+++ Task material
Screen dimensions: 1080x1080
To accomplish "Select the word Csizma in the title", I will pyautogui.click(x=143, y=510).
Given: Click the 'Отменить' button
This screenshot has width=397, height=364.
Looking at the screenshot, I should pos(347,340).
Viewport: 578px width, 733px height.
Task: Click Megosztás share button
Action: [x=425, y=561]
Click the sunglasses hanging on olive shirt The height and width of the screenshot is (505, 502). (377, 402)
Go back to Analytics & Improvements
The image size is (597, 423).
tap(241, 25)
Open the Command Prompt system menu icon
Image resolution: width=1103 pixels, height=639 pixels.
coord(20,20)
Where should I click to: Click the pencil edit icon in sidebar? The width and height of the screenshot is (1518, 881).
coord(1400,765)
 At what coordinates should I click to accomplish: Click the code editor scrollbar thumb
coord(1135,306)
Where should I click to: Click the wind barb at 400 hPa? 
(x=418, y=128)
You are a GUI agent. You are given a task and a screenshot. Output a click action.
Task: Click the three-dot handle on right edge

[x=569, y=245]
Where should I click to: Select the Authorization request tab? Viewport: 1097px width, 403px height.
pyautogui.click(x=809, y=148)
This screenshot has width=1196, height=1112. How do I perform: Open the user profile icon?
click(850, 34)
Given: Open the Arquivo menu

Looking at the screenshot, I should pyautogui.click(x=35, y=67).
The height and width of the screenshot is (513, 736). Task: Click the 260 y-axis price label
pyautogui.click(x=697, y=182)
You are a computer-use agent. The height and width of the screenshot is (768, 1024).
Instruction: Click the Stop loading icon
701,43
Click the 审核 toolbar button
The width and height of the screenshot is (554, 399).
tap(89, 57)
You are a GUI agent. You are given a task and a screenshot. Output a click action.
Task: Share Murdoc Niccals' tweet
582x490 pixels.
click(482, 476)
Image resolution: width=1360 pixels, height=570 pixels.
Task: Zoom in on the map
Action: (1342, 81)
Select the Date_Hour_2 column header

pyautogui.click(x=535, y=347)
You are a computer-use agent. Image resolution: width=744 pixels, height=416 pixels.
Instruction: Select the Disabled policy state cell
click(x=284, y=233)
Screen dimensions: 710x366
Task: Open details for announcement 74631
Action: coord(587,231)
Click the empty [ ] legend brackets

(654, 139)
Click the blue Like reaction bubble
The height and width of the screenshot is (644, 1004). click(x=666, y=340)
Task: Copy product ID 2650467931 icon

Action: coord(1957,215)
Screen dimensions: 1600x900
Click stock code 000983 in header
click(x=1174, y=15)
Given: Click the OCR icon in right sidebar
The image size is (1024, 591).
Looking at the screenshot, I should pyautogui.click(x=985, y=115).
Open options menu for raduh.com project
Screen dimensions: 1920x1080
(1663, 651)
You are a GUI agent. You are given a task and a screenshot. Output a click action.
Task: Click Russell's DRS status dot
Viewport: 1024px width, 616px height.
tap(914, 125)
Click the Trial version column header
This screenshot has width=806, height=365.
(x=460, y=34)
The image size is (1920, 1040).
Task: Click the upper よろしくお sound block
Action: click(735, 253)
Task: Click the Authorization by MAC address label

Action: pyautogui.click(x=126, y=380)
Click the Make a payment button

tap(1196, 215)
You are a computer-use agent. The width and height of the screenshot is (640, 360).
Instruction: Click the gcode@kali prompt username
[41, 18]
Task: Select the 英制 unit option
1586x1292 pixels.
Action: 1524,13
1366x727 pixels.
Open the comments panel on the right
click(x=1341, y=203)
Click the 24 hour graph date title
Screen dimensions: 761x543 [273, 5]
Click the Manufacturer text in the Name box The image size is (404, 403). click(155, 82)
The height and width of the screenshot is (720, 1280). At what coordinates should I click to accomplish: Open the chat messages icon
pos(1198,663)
++++++
Exercise objective: Return the material above in full, exactly as it appears.

Reply:
Screen dimensions: 1080x1080
To accomplish "Select the word Csizma in the title", I will pyautogui.click(x=143, y=510).
Given: Click the 'Отменить' button
This screenshot has width=397, height=364.
Looking at the screenshot, I should pos(347,340).
Viewport: 578px width, 733px height.
Task: Click Megosztás share button
Action: [x=425, y=561]
Click the sunglasses hanging on olive shirt The height and width of the screenshot is (505, 502). (377, 402)
Go back to Analytics & Improvements
The image size is (597, 423).
tap(241, 25)
Open the Command Prompt system menu icon
Image resolution: width=1103 pixels, height=639 pixels.
coord(20,20)
Where should I click to: Click the pencil edit icon in sidebar? The width and height of the screenshot is (1518, 881).
coord(1400,765)
 At what coordinates should I click to accomplish: Click the code editor scrollbar thumb
coord(1135,306)
Where should I click to: Click the wind barb at 400 hPa? 
(x=418, y=128)
You are a GUI agent. You are given a task and a screenshot. Output a click action.
Task: Click the three-dot handle on right edge

[x=569, y=245]
Where should I click to: Select the Authorization request tab? Viewport: 1097px width, 403px height.
pyautogui.click(x=809, y=148)
This screenshot has width=1196, height=1112. How do I perform: Open the user profile icon?
click(850, 34)
Given: Open the Arquivo menu

Looking at the screenshot, I should pyautogui.click(x=35, y=67).
The height and width of the screenshot is (513, 736). Task: Click the 260 y-axis price label
pyautogui.click(x=697, y=182)
You are a computer-use agent. The height and width of the screenshot is (768, 1024).
Instruction: Click the Stop loading icon
701,43
Click the 审核 toolbar button
The width and height of the screenshot is (554, 399).
tap(89, 57)
You are a GUI agent. You are given a task and a screenshot. Output a click action.
Task: Share Murdoc Niccals' tweet
582x490 pixels.
click(482, 476)
Image resolution: width=1360 pixels, height=570 pixels.
Task: Zoom in on the map
Action: (1342, 81)
Select the Date_Hour_2 column header

pyautogui.click(x=535, y=347)
You are a computer-use agent. Image resolution: width=744 pixels, height=416 pixels.
Instruction: Select the Disabled policy state cell
click(x=284, y=233)
Screen dimensions: 710x366
Task: Open details for announcement 74631
Action: coord(587,231)
Click the empty [ ] legend brackets

(654, 139)
Click the blue Like reaction bubble
The height and width of the screenshot is (644, 1004). click(x=666, y=340)
Task: Copy product ID 2650467931 icon

Action: coord(1957,215)
Screen dimensions: 1600x900
Click stock code 000983 in header
click(x=1174, y=15)
Given: Click the OCR icon in right sidebar
The image size is (1024, 591).
Looking at the screenshot, I should pyautogui.click(x=985, y=115).
Open options menu for raduh.com project
Screen dimensions: 1920x1080
(1663, 651)
You are a GUI agent. You are given a task and a screenshot. Output a click action.
Task: Click Russell's DRS status dot
Viewport: 1024px width, 616px height.
tap(914, 125)
Click the Trial version column header
This screenshot has width=806, height=365.
(x=460, y=34)
The image size is (1920, 1040).
Task: Click the upper よろしくお sound block
Action: click(735, 253)
Task: Click the Authorization by MAC address label

Action: pyautogui.click(x=126, y=380)
Click the Make a payment button

tap(1196, 215)
You are a computer-use agent. The width and height of the screenshot is (640, 360).
Instruction: Click the gcode@kali prompt username
[41, 18]
Task: Select the 英制 unit option
1586x1292 pixels.
Action: 1524,13
1366x727 pixels.
Open the comments panel on the right
click(x=1341, y=203)
Click the 24 hour graph date title
Screen dimensions: 761x543 [273, 5]
Click the Manufacturer text in the Name box The image size is (404, 403). click(155, 82)
The height and width of the screenshot is (720, 1280). At what coordinates should I click to accomplish: Open the chat messages icon
pos(1198,663)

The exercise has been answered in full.